Revisi Revisi 812[Daftar Isi]
Bab BAB III PENINGKATAN EKOSISTEM INVESTASI DAN KEGIATAN BERUSAHA
Bagian Bagian Keempat Penyederhanaan Perizinan Berusaha Sektor Serta Kemudahan Dan Persyaratan Investasi
Paragraf Paragraf 9 Pekerjaan Umum dan Perumahan Rakyat
Judul Pasal 53
  Beberapa ketentuan dalam Undang-Undang Nomor 17 Tahun 2019 tentang Sumber Daya Air (Lembaran Negara Republik Indonesia Tahun 2019 Nomor 190, Tambahan Lembaran Negara Republik Indonesia Nomor 6405) diubah sebagai berikut:
1. Ketentuan Pasal 8 diubah sehingga berbunyi sebagai berikut:
Pasal 8
(1) Hak rakyat atas Air yang dijamin pemenuhannya oleh negara sebagaimana dimaksud dalam Pasal 6 merupakan kebutuhan pokok minimal sehari-hari.
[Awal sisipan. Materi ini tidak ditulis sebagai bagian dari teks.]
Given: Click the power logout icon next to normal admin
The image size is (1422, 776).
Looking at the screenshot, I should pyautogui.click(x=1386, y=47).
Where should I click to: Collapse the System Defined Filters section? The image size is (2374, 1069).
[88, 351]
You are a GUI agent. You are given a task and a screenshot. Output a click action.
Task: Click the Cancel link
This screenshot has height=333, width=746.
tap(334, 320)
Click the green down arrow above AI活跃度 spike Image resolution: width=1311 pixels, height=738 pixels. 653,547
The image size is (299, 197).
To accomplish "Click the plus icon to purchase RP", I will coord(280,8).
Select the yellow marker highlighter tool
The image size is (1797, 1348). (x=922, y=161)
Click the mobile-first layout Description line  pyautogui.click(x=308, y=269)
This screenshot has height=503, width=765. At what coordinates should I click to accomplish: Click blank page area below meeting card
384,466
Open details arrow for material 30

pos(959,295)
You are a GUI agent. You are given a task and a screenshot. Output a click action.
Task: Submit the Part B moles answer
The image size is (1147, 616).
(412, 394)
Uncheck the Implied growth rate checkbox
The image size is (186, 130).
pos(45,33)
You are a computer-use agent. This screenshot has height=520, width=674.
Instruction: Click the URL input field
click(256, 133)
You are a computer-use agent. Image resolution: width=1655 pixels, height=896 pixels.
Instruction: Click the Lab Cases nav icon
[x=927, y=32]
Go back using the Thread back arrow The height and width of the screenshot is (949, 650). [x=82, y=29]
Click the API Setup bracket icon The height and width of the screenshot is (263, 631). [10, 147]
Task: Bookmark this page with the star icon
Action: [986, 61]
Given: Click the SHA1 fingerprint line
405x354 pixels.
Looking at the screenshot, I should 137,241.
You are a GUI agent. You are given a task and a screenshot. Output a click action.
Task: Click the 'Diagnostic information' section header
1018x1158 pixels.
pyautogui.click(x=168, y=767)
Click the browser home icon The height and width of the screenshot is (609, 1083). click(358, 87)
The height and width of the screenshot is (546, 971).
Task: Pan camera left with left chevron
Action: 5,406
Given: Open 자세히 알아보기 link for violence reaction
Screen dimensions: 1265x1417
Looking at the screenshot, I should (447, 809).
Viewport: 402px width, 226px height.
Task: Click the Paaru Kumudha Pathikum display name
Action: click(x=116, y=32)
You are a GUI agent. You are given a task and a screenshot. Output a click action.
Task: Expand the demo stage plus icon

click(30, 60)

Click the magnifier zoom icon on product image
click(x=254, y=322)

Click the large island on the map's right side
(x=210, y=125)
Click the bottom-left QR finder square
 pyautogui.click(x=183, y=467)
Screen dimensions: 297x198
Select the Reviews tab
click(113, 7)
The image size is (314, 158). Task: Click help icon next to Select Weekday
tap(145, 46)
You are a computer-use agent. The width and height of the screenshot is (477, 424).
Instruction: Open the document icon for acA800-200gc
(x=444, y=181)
(2) Selain hak rakyat atas Air yang dijamin pemenuhannya oleh negara sebagaimana dimaksud pada ayat (1) negara memprioritaskan hak rakyat atas Air sebagai berikut:
a. kebutuhan pokok sehari hari;
b. pertanian rakyat; dan
c. penggunaan Sumber Daya Air untuk kebutuhan usaha guna memenuhi kebutuhan pokok sehari-hari melalui Sistem Penyediaan Air Minum.
(3) Dalam hal ketersediaan Air tidak mencukupi untuk prioritas pemenuhan sebagaimana dimaksud pada ayat (2), pemenuhan Air untuk kebutuhan pokok sehari-hari lebih diprioritaskan dari yang lainnya.
(4) Dalam hal ketersediaan Air mencukupi, setelah urutan prioritas pemenuhan sebagaimana dimaksud pada ayat (2), urutan prioritas selanjutnya adalah:
a. penggunaan Sumber Daya Air guna memenuhi kegiatan bukan usaha untuk kepentingan publik; dan
b. penggunaan Sumber Daya Air untuk kebutuhan usaha lainnya yang telah ditetapkan Perizinan Berusaha.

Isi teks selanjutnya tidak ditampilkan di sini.